Sin duda podemos encontrar muchísimas definiciones del universo en los libros de ciencia y filosofía pero, para cada persona, el universo está constituido por todo aquello que aparece en su mente. Y solo por eso. A esto que aparece en nuestra mente, lo entendamos o no, lo llamamos realidad. Su dimensión y complejidad nos hace difícil definir y comprender por completo esta realidad, pero todos la experimentamos como algo que nos impacta, nos incluye y determina nuestra existencia.
Esto vale para todo el mundo. Pero algunos, la consideramos además como un marco que requiere de nosotros una respuesta consciente para transformarlo y hacer que evolucione. El caso es que, sin este propósito, si no tuviéramos necesidad alguna de encontrarle sentido y de colaborar en su realización, nos resultaría imposible reconocernos como espíritu.

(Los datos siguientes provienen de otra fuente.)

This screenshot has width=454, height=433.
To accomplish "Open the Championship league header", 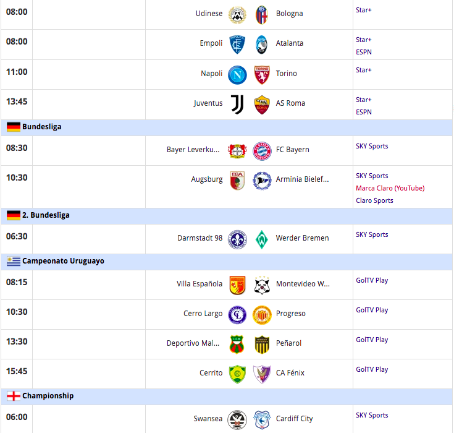I will (48, 396).
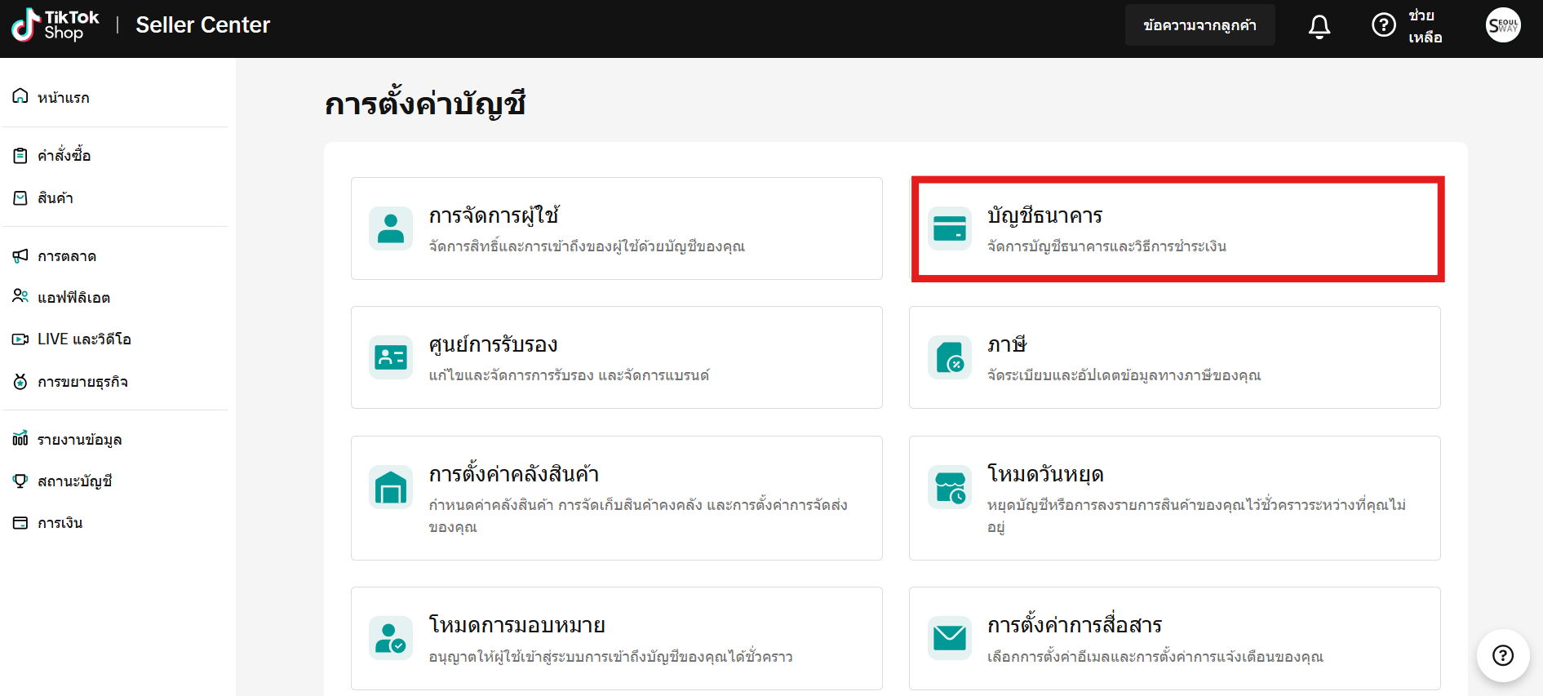This screenshot has height=696, width=1543.
Task: Open โหมดการมอบหมาย delegation mode card
Action: [x=616, y=638]
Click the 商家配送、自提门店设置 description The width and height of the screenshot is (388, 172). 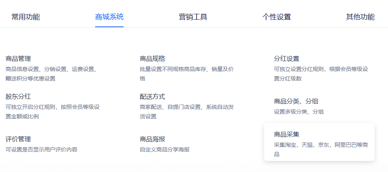[x=186, y=107]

Cosmos significa en griego: orden; es lo contrario de caos. No podemos imaginar un universo caótico: lo podremos entender más o menos, pero tenemos que concebirlo como algo con dirección y propósito. Y carece de lógica imaginar un propósito que no se lleva a cabo. De hecho, cuando nos proponemos un objetivo no conseguimos sentirnos satisfechos hasta haberlo completado. Pero claro, si nos referimos al cosmos y constatamos la brevedad y limitación de nuestra existencia, no podemos por menos que pensar que nos va a resultar imposible protagonizar su consumación; solo podemos participar en el proceso.

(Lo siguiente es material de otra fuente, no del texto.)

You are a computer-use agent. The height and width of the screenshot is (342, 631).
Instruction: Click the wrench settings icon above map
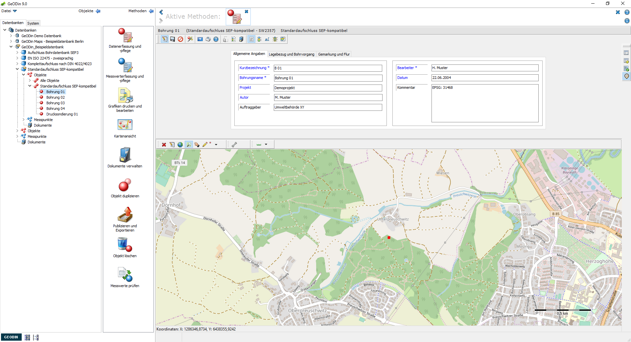(x=234, y=144)
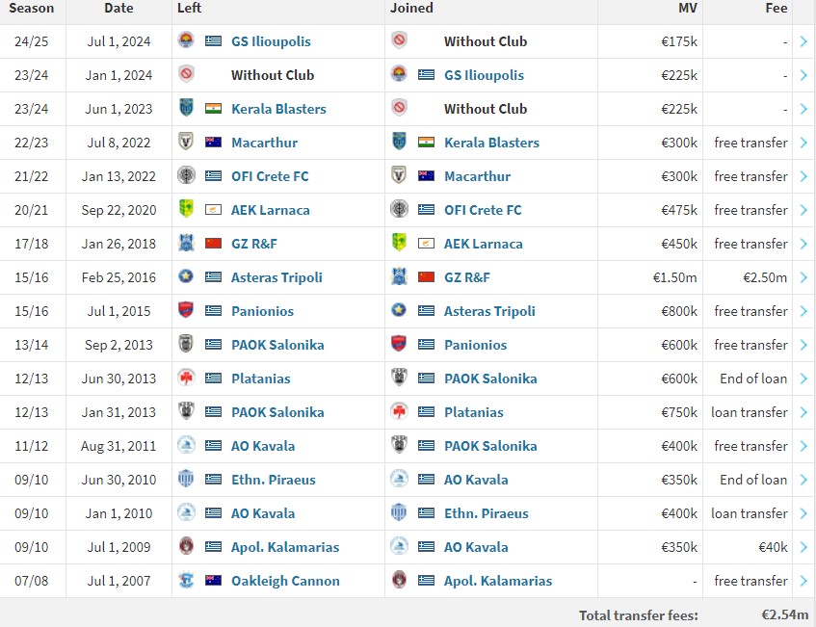Click the Season column header
Viewport: 816px width, 627px height.
pos(31,8)
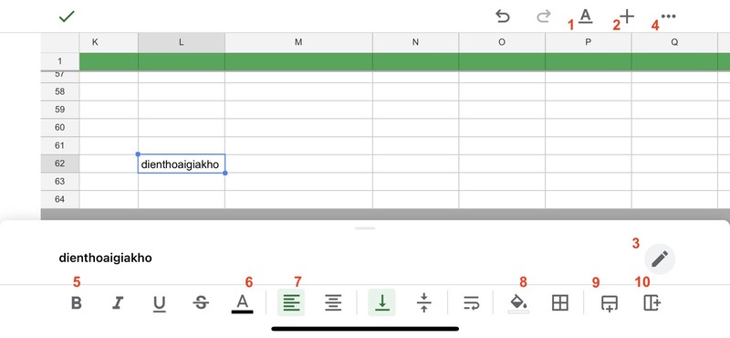The width and height of the screenshot is (730, 338).
Task: Select bottom vertical alignment
Action: [x=381, y=302]
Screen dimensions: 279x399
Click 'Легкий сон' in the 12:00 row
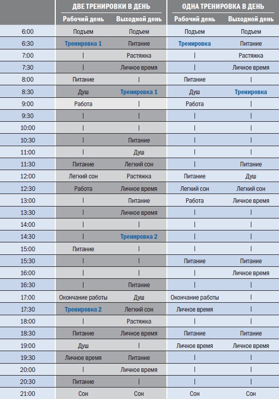tap(83, 176)
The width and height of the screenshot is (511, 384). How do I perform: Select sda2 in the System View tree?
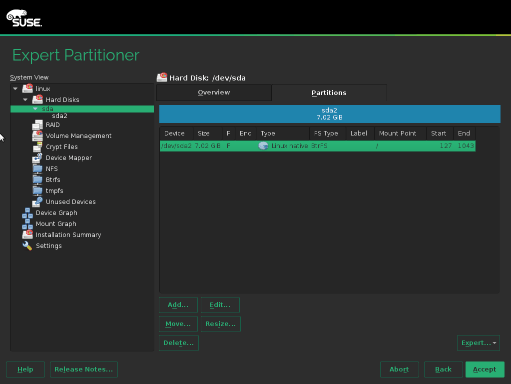[59, 116]
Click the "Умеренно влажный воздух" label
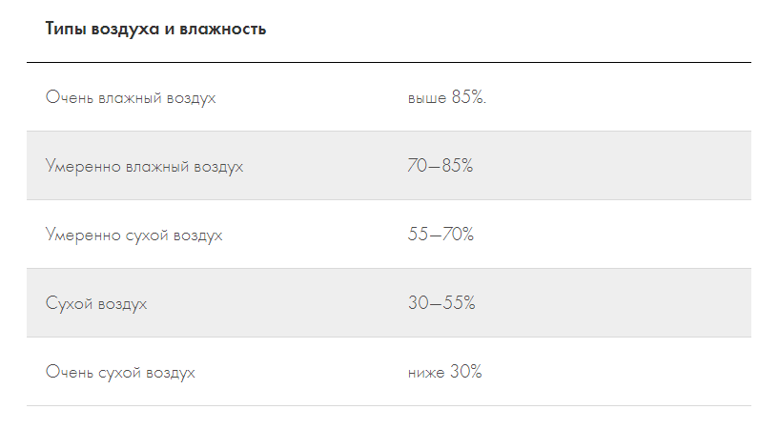Screen dimensions: 779x430 coord(144,167)
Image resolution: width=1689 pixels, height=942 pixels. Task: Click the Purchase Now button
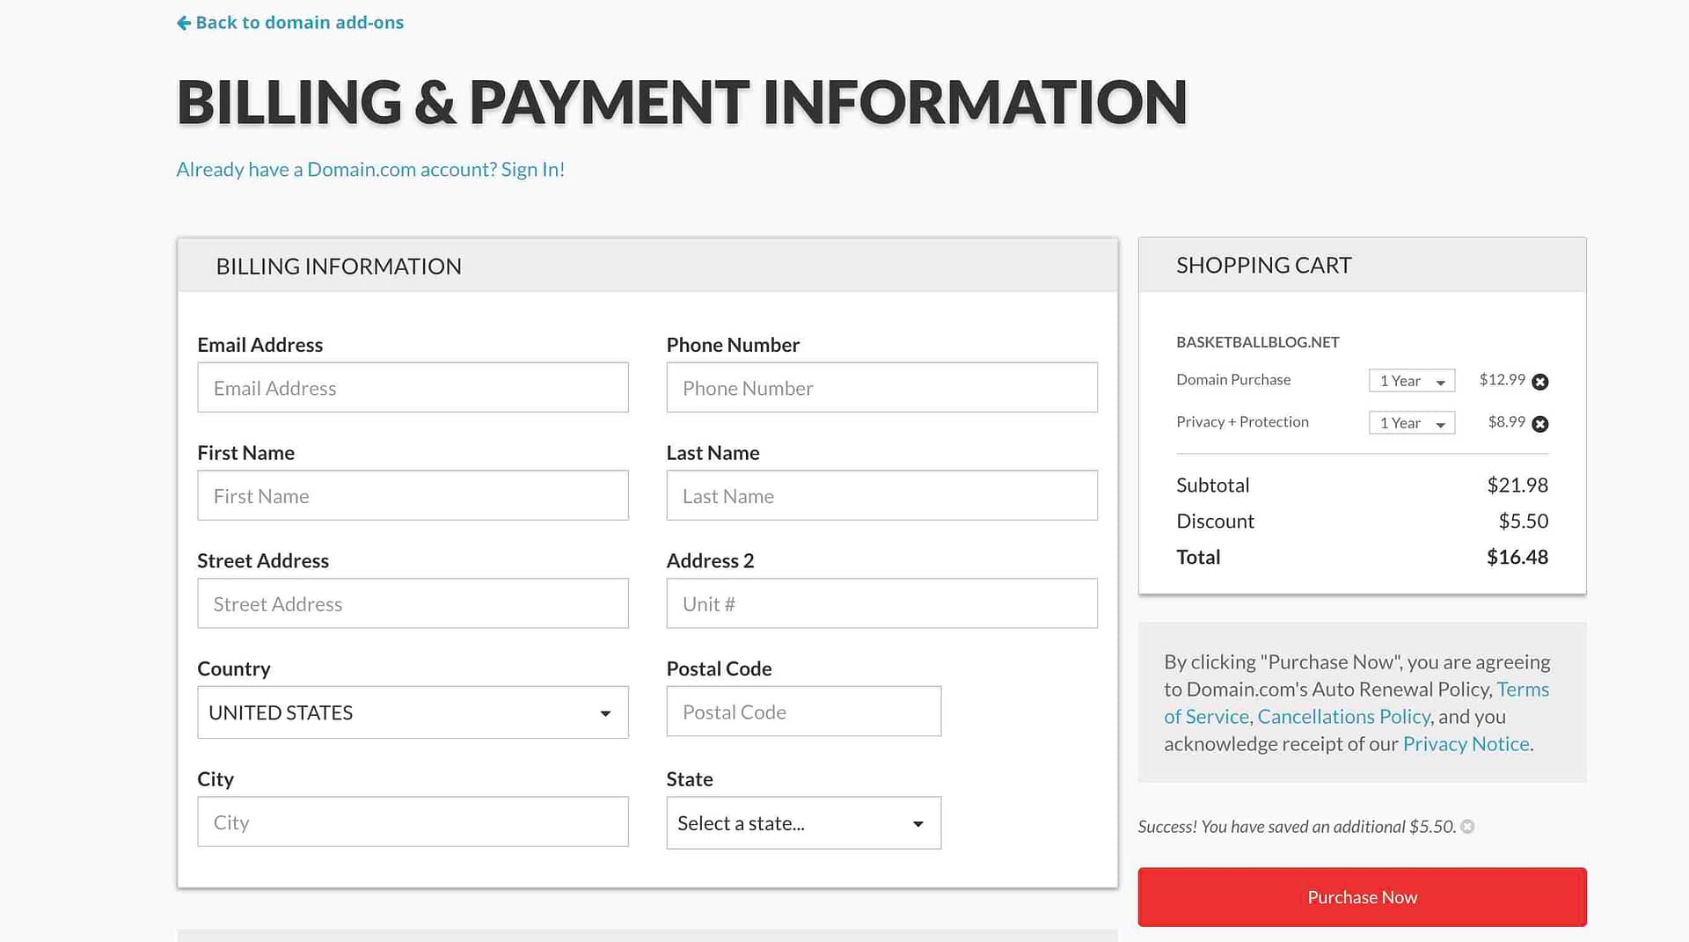1362,897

Dicho de manera que resulta paradójica: el sentido y el propósito del mundo no lo podemos descubrir en la existencia.
Solo podemos satisfacer nuestro deseo de comprender qué estamos haciendo aquí, de intuir por qué existe el mundo y por qué existimos cada uno de nosotros, indagando en el origen: cósmico y personal. Esta es una opción viable porque procedemos de este origen. Ahí está el qué y el porqué de todo lo que se presenta ante nuestros ojos; así como la razón y motivación que nos impulsa a intervenir en ello. Descubrimos esta razón en nuestra naturaleza esencial y en el hecho de poder actuar en este plano existencial como instrumentos de la misma.

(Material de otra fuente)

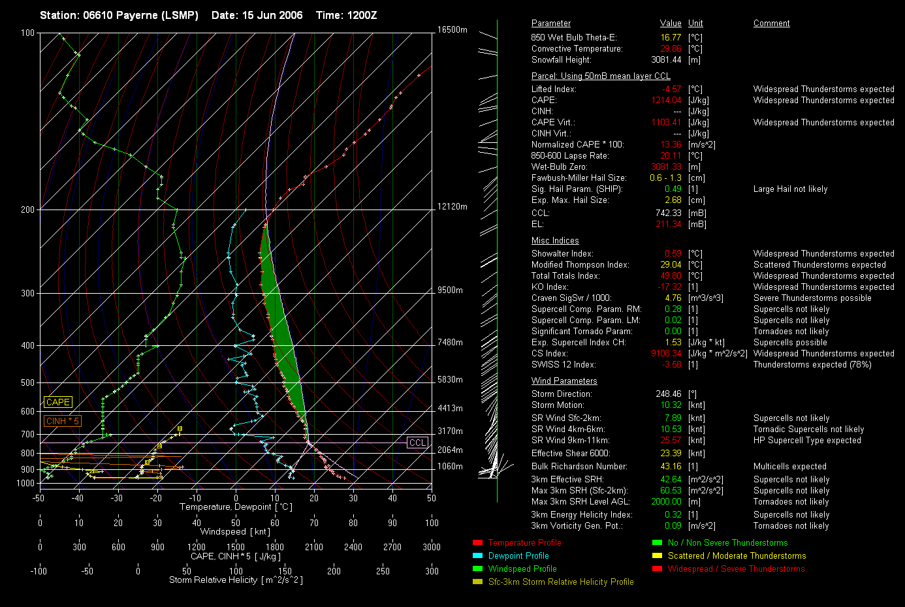Viewport: 905px width, 607px height.
Task: Click the yellow Storm Relative Helicity legend swatch
Action: (477, 582)
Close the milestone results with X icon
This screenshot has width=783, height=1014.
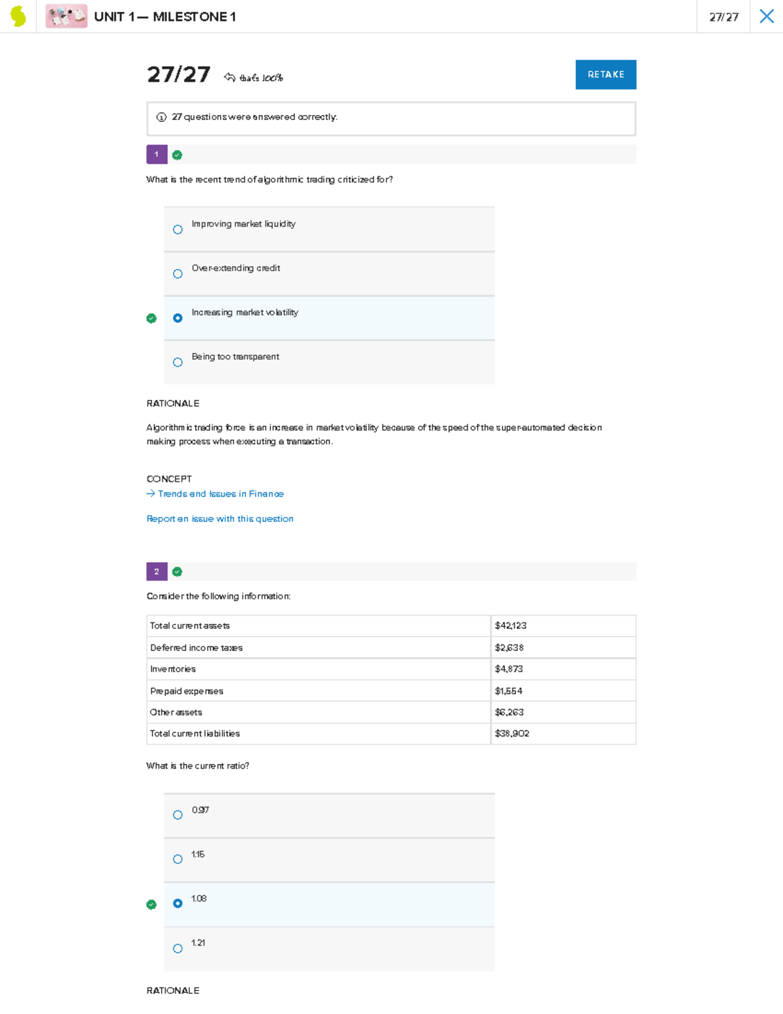point(766,16)
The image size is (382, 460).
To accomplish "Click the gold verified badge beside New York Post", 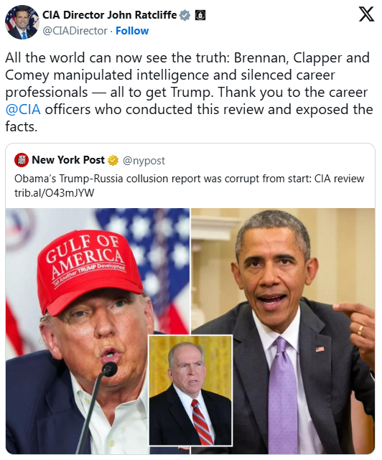I will coord(113,160).
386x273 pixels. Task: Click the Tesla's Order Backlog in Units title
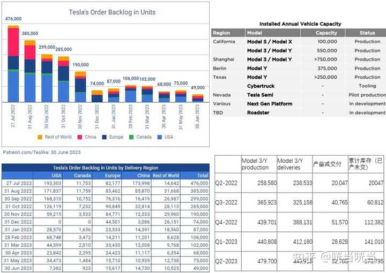click(112, 12)
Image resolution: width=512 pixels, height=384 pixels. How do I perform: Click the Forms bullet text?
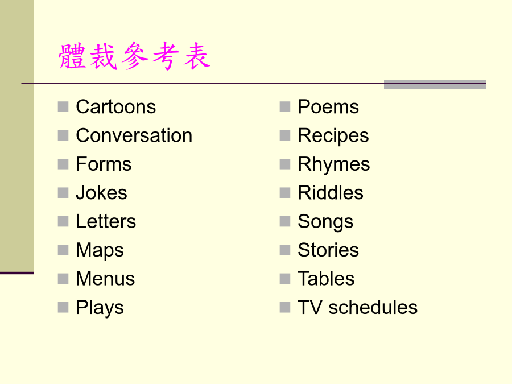(x=104, y=164)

Nuestro origen es el Ser que nos crea a través del potencial que somos. Dios se manifiesta a través nuestro en una creación que nos incluye como seres conscientes. Y esta conciencia nos permite captar tanto lo material como lo espiritual, realizando en nosotros mismos el propósito divino de compartir la experiencia de la creación.
Es un proceso que surge de una energía que da lugar a todas las formas; el desarrollo de estas formas produce estructuras capaces de autorreproducirse: a estas formas las llamamos vida. Las formas vivas se desarrollan a su vez hasta dar lugar a organismos capaces de darse cuenta de sí mismos: a estas formas las llamamos conscientes. Y estas conciencia se pueden desarrollar hasta evidenciar que las formas están hechas de la Energía matriz, de la Inteligencia que les da orden y sentido y de la interrelación que las hace experimentar la unidad. Es lo que llamamos Dios: Padre, Hijo y Espíritu Santo.
Corre de nuestra cuenta recorrer este camino que, al mismo tiempo que cósmico, puede ser personal. Si atendemos a nuestro origen de una forma experiencial, en vez de pensarnos como seres individuales existentes en el cosmos nos descubriremos como seres cósmicos participando en la existencia.
Pero esto requiere una investigación personal, no se enseña en la universidad ni se descubre pasando por la existencia sin pena ni gloria, sin dificultades y sin interrogantes. El mundo vivido de esta manera, o peor todavía: interpretado como una injusticia, carece de sentido. Es totalmente absurdo. Para rescatarnos de este absurdo, Dios se encarnó explícitamente en un ser humano. Esperando ser descubierto por todas las demás encarnaciones.